> **Work order**: In the Jamie Hutchings profile, who co-produced his solo album His Imaginary Choir?

> **Selected passage**:
━━━━━━━━━━━━━━━━━━━━━━━━━━━━━━

- Birth name: Jamie Buchanon Hutchings
- Born: 1971 (age 53–54)
- Origin: Sydney
- Genres: Alternative, Australian rock
- Instrument(s): Guitar, vocals
- Years active: 1993–present
- Labels: Nonzero Laughing Outlaw Records
- Website: http://www.jamiehutchings.com

= Jamie Hutchings =

Australian musician

Jamie Buchanon Hutchings (born 1971, Sydney, Australia) is the lead singer-songwriter and guitarist for Australian band Bluebottle Kiss, who have released six albums, plus numerous EPs and singles. Hutchings has released three solo albums, The Golden Coach, His Imaginary Choir and Avalon Cassettes. Unlike Bluebottle Kiss albums, which Hutchings produces himself, His Imaginary Choir was co-produced with notable Australian producer Tony Dupe. He has produced three albums for fellow Sydney band Peabody one album for Sydney mood-blues band, The Maladies and in 2013 one for Mark Moldre (An Ear to the Earth – Laughing Outlaw Records). His most recent solo album, Avalon Cassettes, was released on Laughing Outlaw in early 2011. Following Avalon Cassettes, he formed another band, Infinity Broke and in 2014 released a new album, River Mirrors.

━━━━━━━━━━━━━━━━━━━━━━━━━━━━━━

> **Data shown**:
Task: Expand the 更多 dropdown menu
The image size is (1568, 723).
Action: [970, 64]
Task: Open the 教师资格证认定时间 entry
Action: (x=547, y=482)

━━━━━━━━━━━━━━━━━━━━━━━━━━━━━━

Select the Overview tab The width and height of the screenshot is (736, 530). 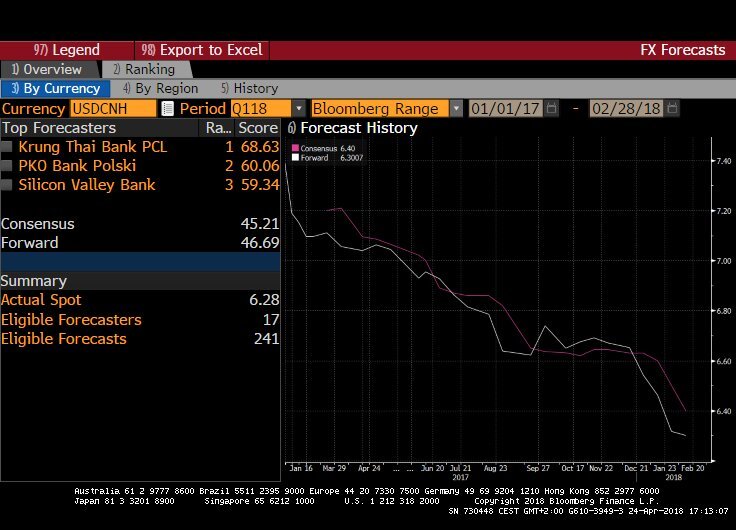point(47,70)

━━━━━━━━━━━━━━━━━━━━━━━━━━━━━━

> **Result of the task**: Tony Dupe